Justiça
O corregedor nacional de Justiça, ministro Mauro Campbell Marques, confirmou a aplicação de uma penalidade disciplinar contra Danilo Enrique Santos Araújo, delegatário interino do Cartório de Registro Civil das Pessoas Naturais e Notas de Lajedinho, na Chapada Diamantina. O oficial foi punido com uma pena de repreensão após ficar em silêncio diante de repetidas determinações do Tribunal de Justiça da Bahia (TJBA).
A investigação administrativa começou quando a Corregedoria das Comarcas do Interior (CCI) notou que o cartório não estava enviando os dados obrigatórios para a Central de Informações de Registro Civil (CRC-JUD). Mesmo sendo notificado para regularizar a situação e explicar a falta das informações, o interino manteve uma "inércia prolongada e injustificada", segundo os registros do processo.
Para a corregedoria local, a conduta de Danilo configurou desrespeito às normas que regem a atividade notarial e registral, ferindo os deveres funcionais previstos na Lei Federal nº 8.935/94.
A defesa do delegatário chegou a recorrer ao Conselho da Magistratura do TJBA, questionando a proporcionalidade da pena e alegando que interinos não poderiam sofrer as sanções previstas na lei dos cartórios por falta de previsão legal específica. No entanto, o colegiado baiano rejeitou os argumentos e manteve a punição, decisão que foi selada em julgamento definitivo no dia 10 de abril de 2026.

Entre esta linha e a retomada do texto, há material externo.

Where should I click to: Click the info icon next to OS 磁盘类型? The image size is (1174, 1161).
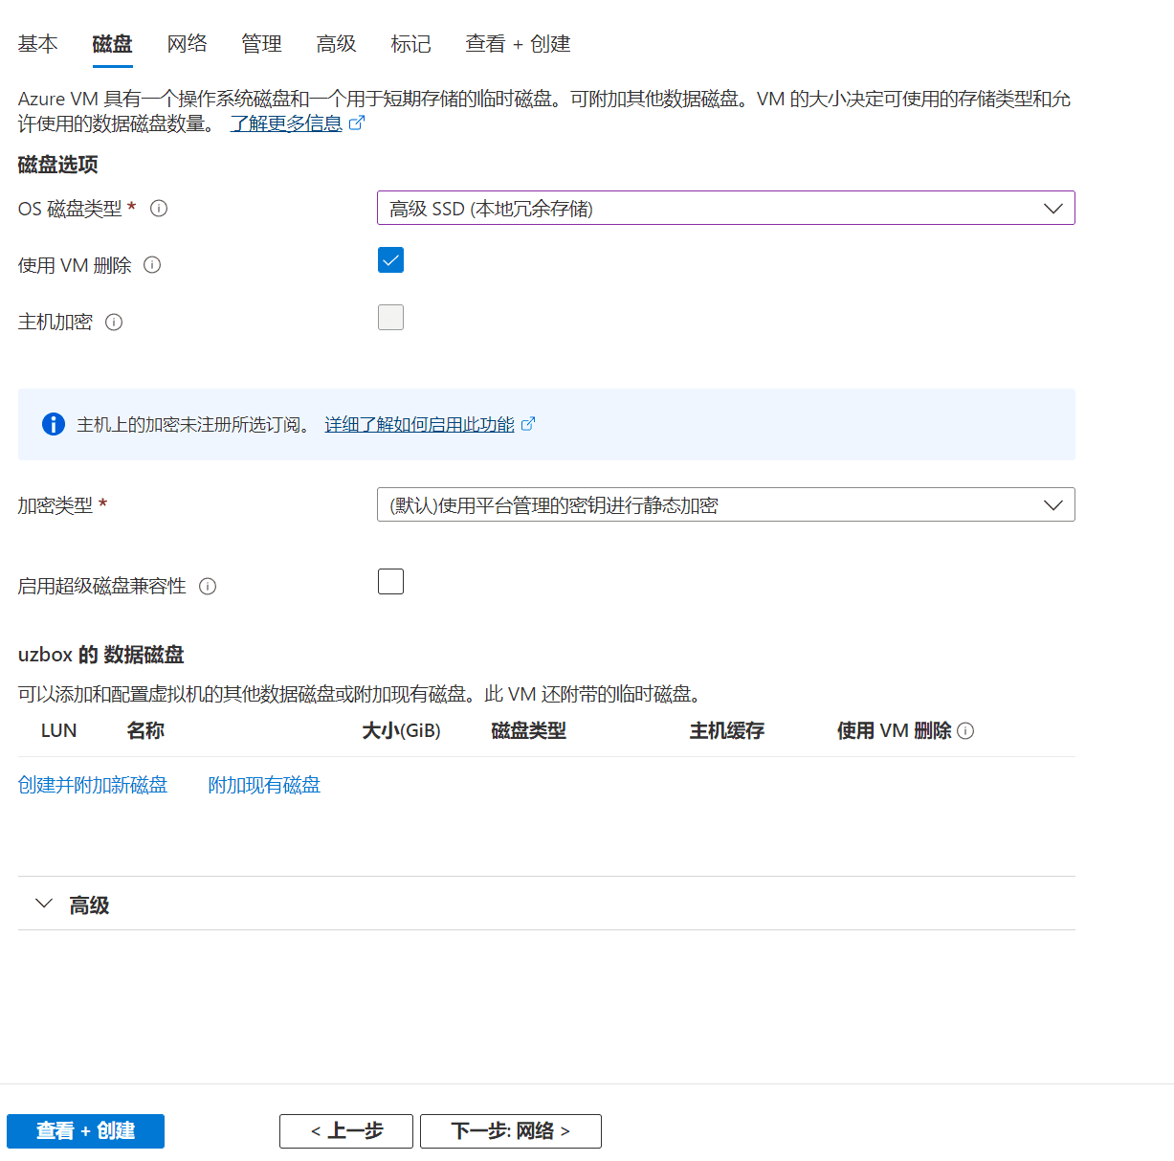point(159,208)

Ao analisar o comunicado de punição, o ministro Mauro Campbell Marques destacou que a sanção aplicada foi razoável diante da omissão do oficial em atender aos chamados do órgão correcional. O ministro ressaltou ainda que a Corregedoria Nacional de Justiça só deve intervir em casos de ilegalidade flagrante ou quando o tribunal local não age, o que não ocorreu neste episódio. O caso foi oficialmente arquivado pelo CNJ.